Sunday, June 24, 2007

To Boot

From the Word Dectective:

“To boot, perchance to glean.

Dear Word Detective: For as long as I can remember, using the two word phrase "to boot" has meant "something additional," e.g., "He'll not only laugh at you, he'll throw you out to boot!" Where does "to boot" come from? -- Stephen Murphy, via the internet.

Good question. "To boot" is one of those phrases we use constantly (I do, anyway) but rarely think about. And we're certainly living in a "to boot" culture. Rent a car and they throw in airline tickets to boot. Buy home siding and they give you a television to boot. File a tax return and they give you a free ride to the cleaners to boot. That last one may not count, but you know what I mean.

One might assume that "to boot" must have something to do with our normal, pedestrian sort of boot. One would, however, be wrong. The boot you wear on your foot (one of a pair, under optimal conditions) comes from the Old French "bote." The verb "to boot" also comes from this footwear sense, meaning "to kick" or "to kick out." The use of "to boot" meaning "to start the process by which a computer gets itself up and running" harks back to the phrase "to pick oneself up by one's bootstraps," meaning to be self-sufficient and enterprising.

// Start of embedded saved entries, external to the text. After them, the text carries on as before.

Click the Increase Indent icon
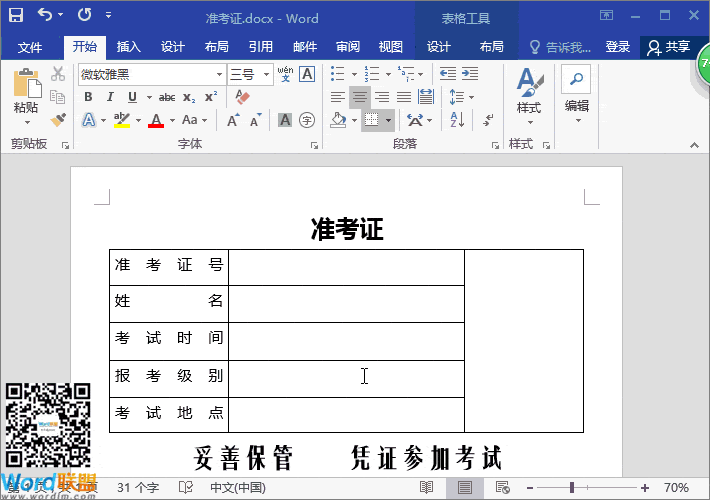 [x=470, y=74]
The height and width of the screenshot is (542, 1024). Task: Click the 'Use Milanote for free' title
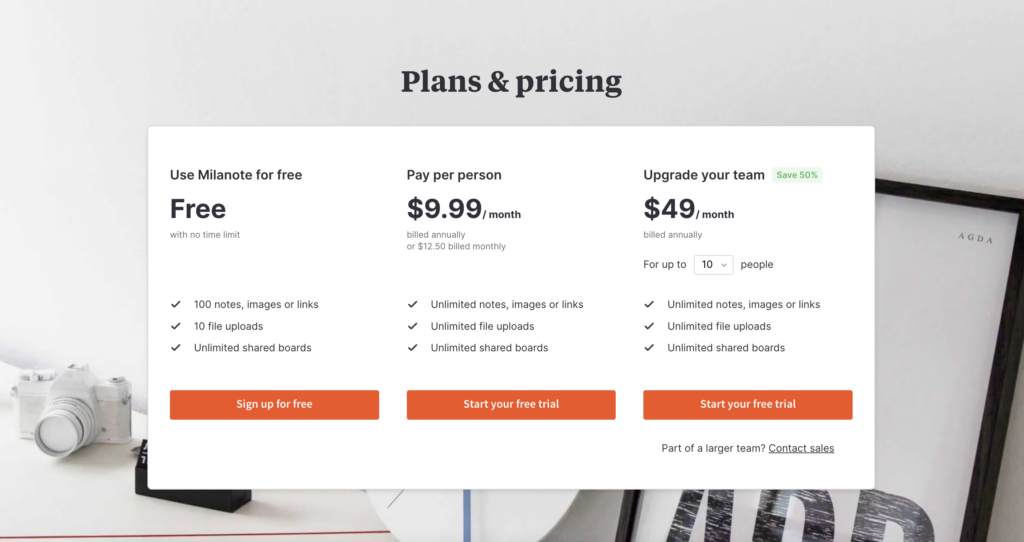click(x=236, y=175)
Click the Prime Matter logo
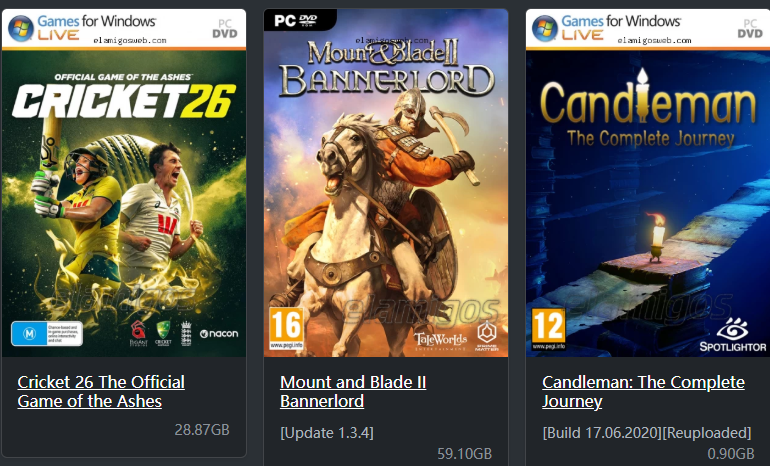The width and height of the screenshot is (770, 466). [x=487, y=335]
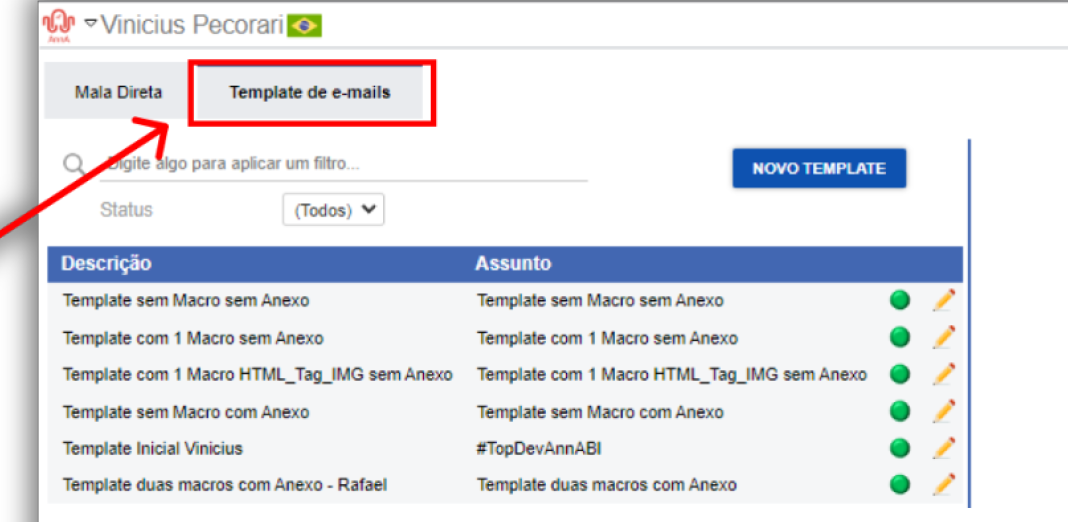1068x522 pixels.
Task: Expand the arrow beside Vinicius Pecorari
Action: point(91,25)
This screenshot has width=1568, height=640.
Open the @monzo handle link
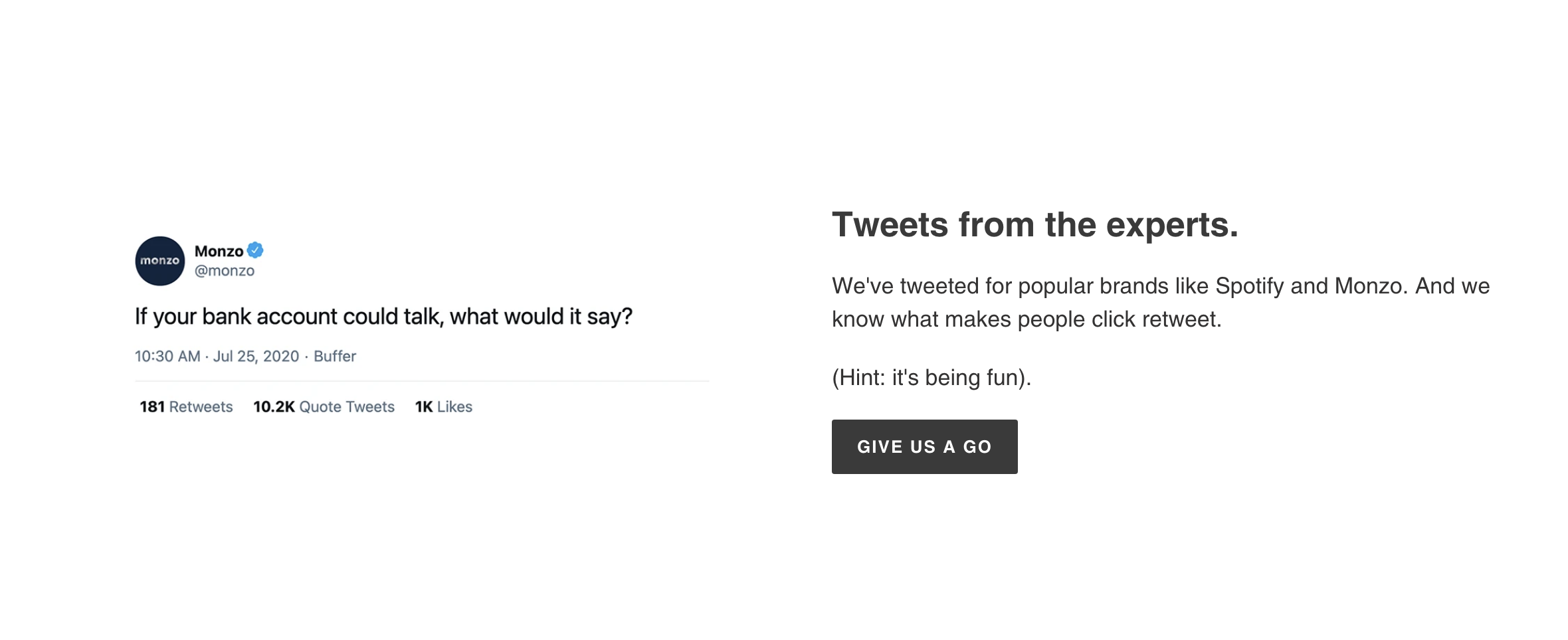point(223,270)
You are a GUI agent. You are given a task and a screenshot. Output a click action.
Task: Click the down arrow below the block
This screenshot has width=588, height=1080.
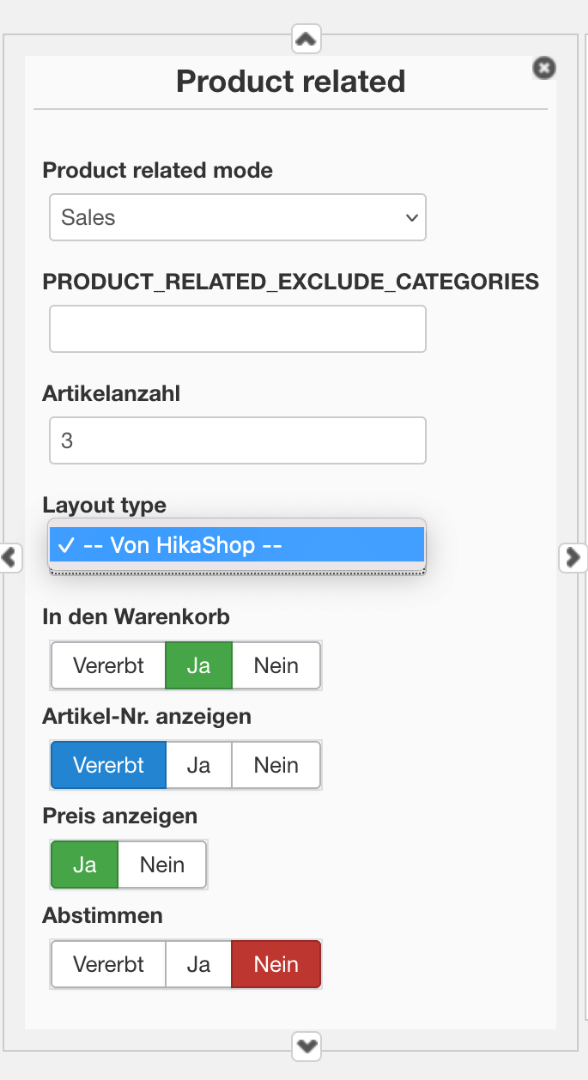pyautogui.click(x=306, y=1047)
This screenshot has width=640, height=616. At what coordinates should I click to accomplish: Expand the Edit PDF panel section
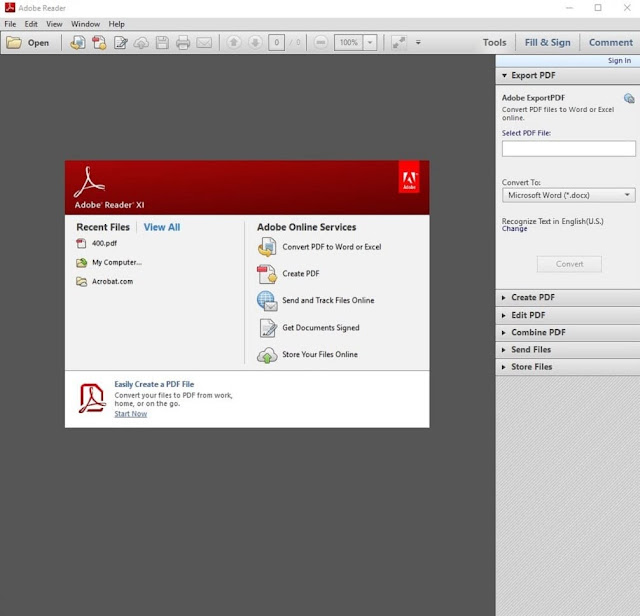pyautogui.click(x=527, y=315)
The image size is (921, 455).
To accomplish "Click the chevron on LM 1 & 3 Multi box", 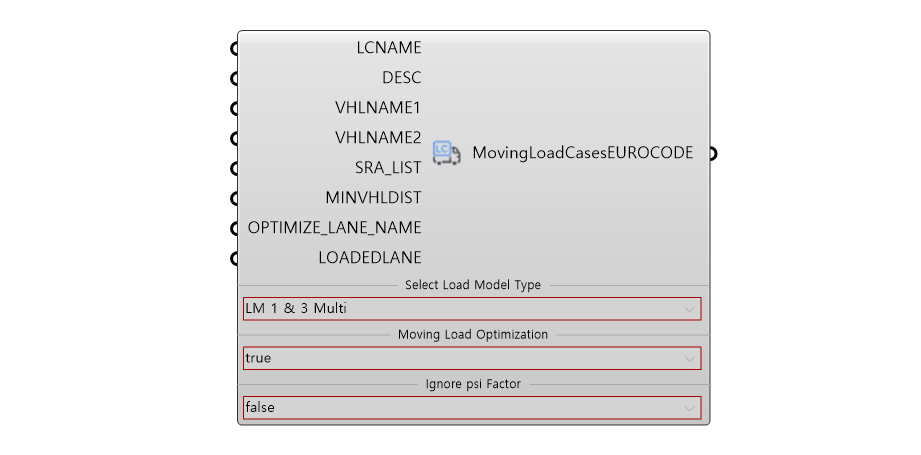I will point(690,309).
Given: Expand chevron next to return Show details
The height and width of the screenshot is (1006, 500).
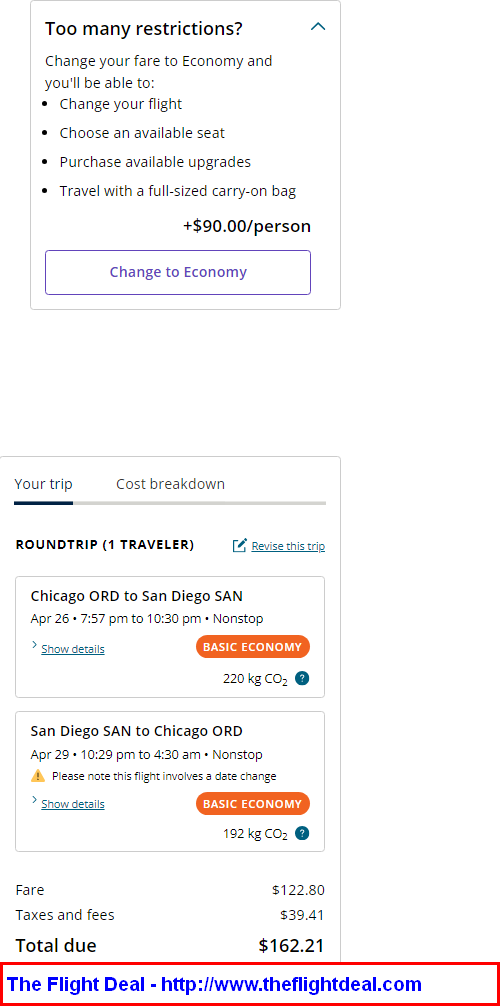Looking at the screenshot, I should click(34, 800).
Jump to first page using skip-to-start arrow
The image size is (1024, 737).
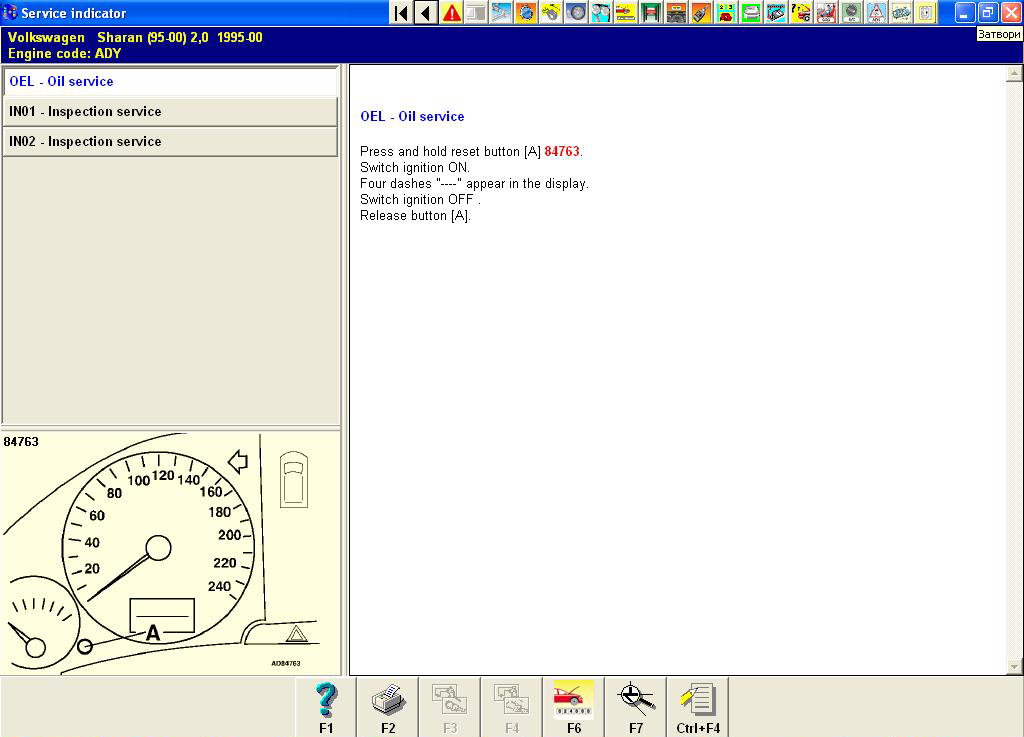[401, 13]
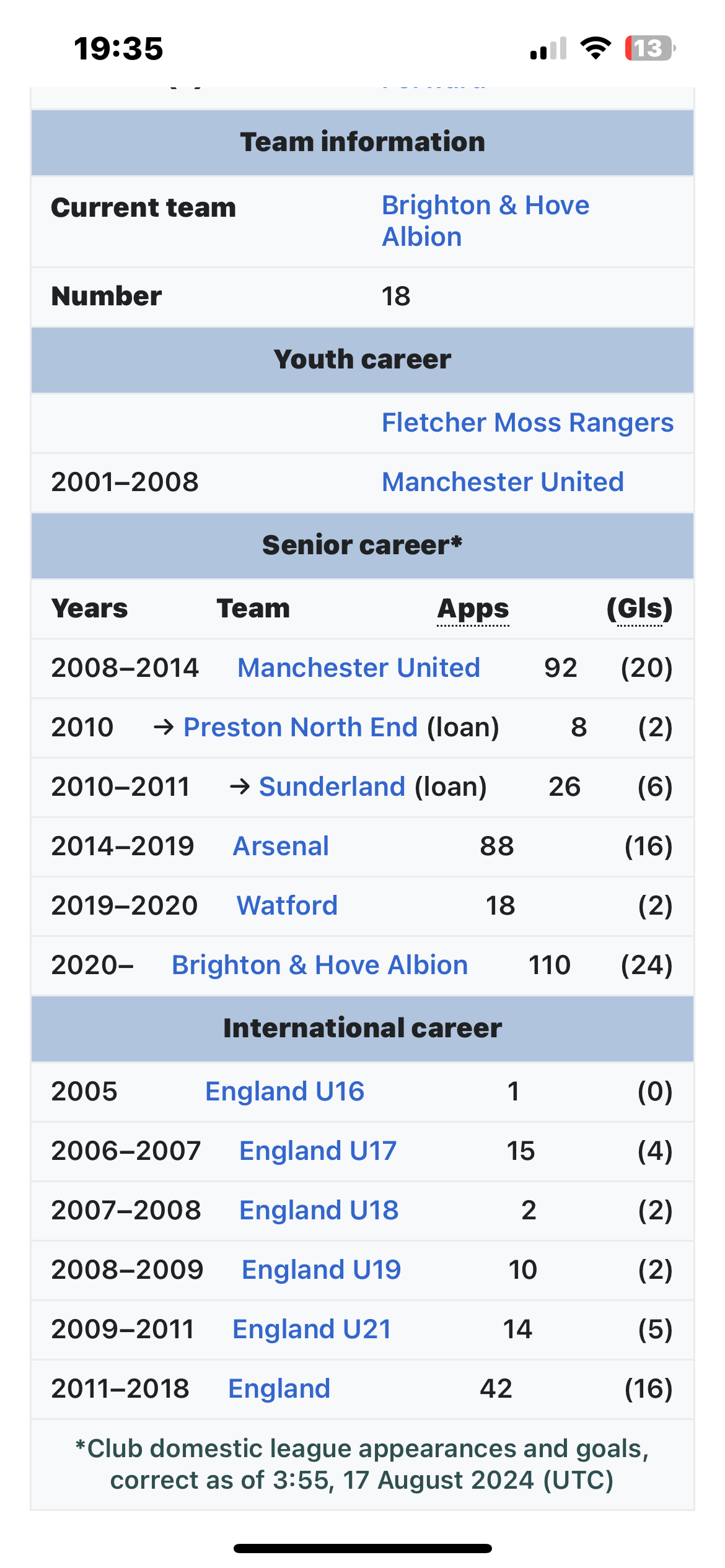The image size is (725, 1568).
Task: Tap the England U17 link
Action: [x=318, y=1151]
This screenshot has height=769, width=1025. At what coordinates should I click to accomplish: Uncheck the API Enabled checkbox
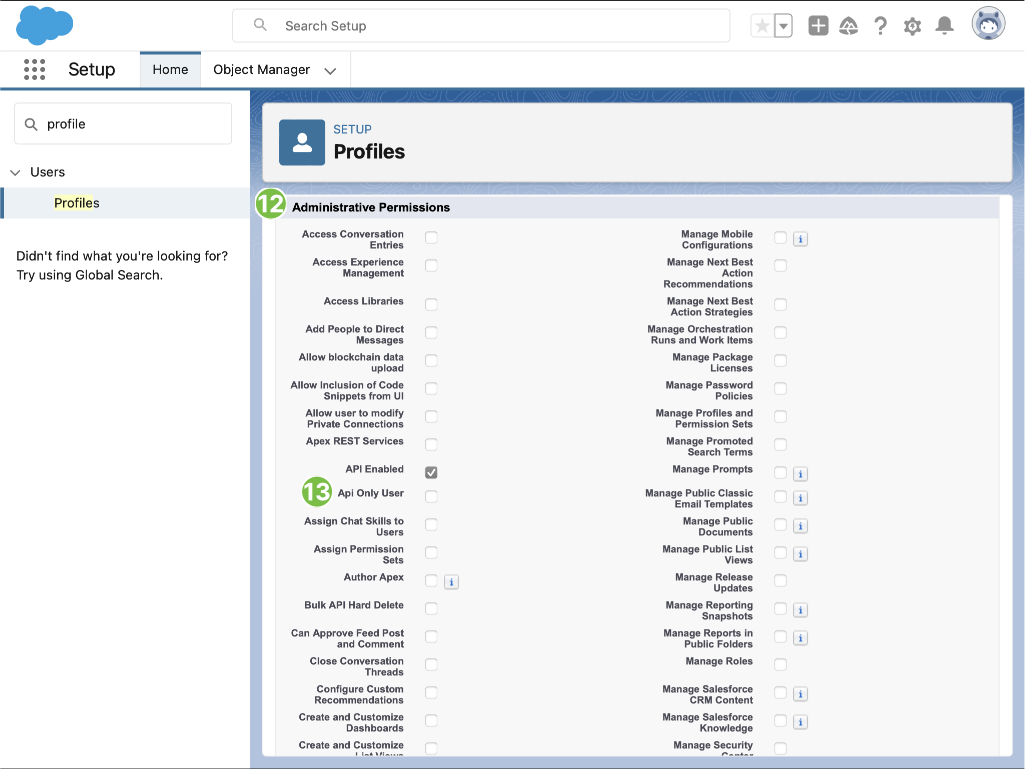point(431,472)
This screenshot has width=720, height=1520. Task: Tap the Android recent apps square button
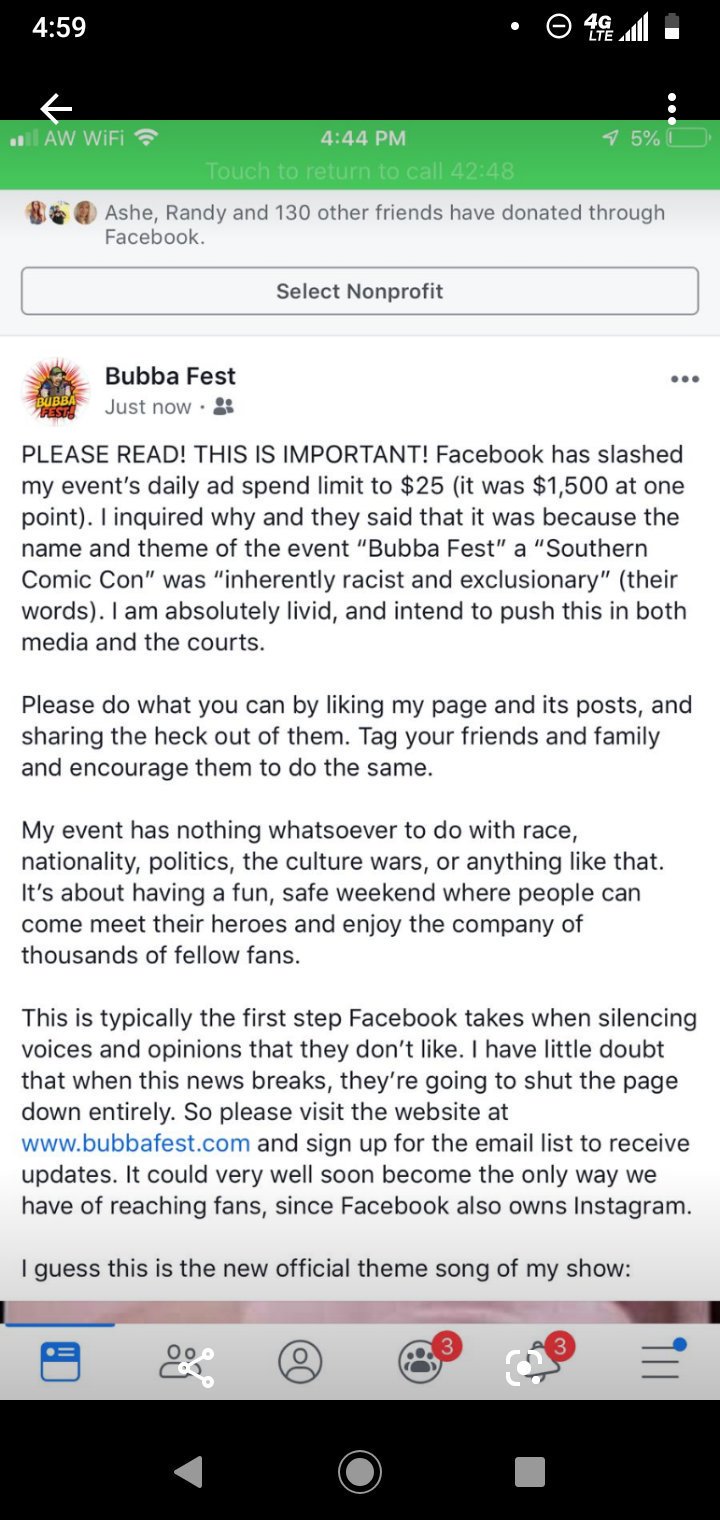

"To boot" meaning "in addition" comes, however, from an entirely different source. The Old English "bot" meant "advantage or good," and came in turn from the root Germanic "bat," meaning "good or useful," which was also the source of our modern "better" and "best." This sense of "boot" as "something good" led to its use, at various points, to mean "a remedy," "a mending" "compensation for wrongs," and even "expiation of sins." There was even a right of "boot," meaning the custom of permitting a tenant to repair his house with lumber from his landlord's forest. And "to do boot" was to do a good deed or render a favor to someone.

Of all these senses, however, only our modern sense of "to boot" as meaning "in addition," which first appeared way back around A.D. 1000, still survives in common usage today.”

Thanks, Debbie. Now I can sleep at night. I was stuck because my trivia goddess is out of town. Who to ask? Where to check?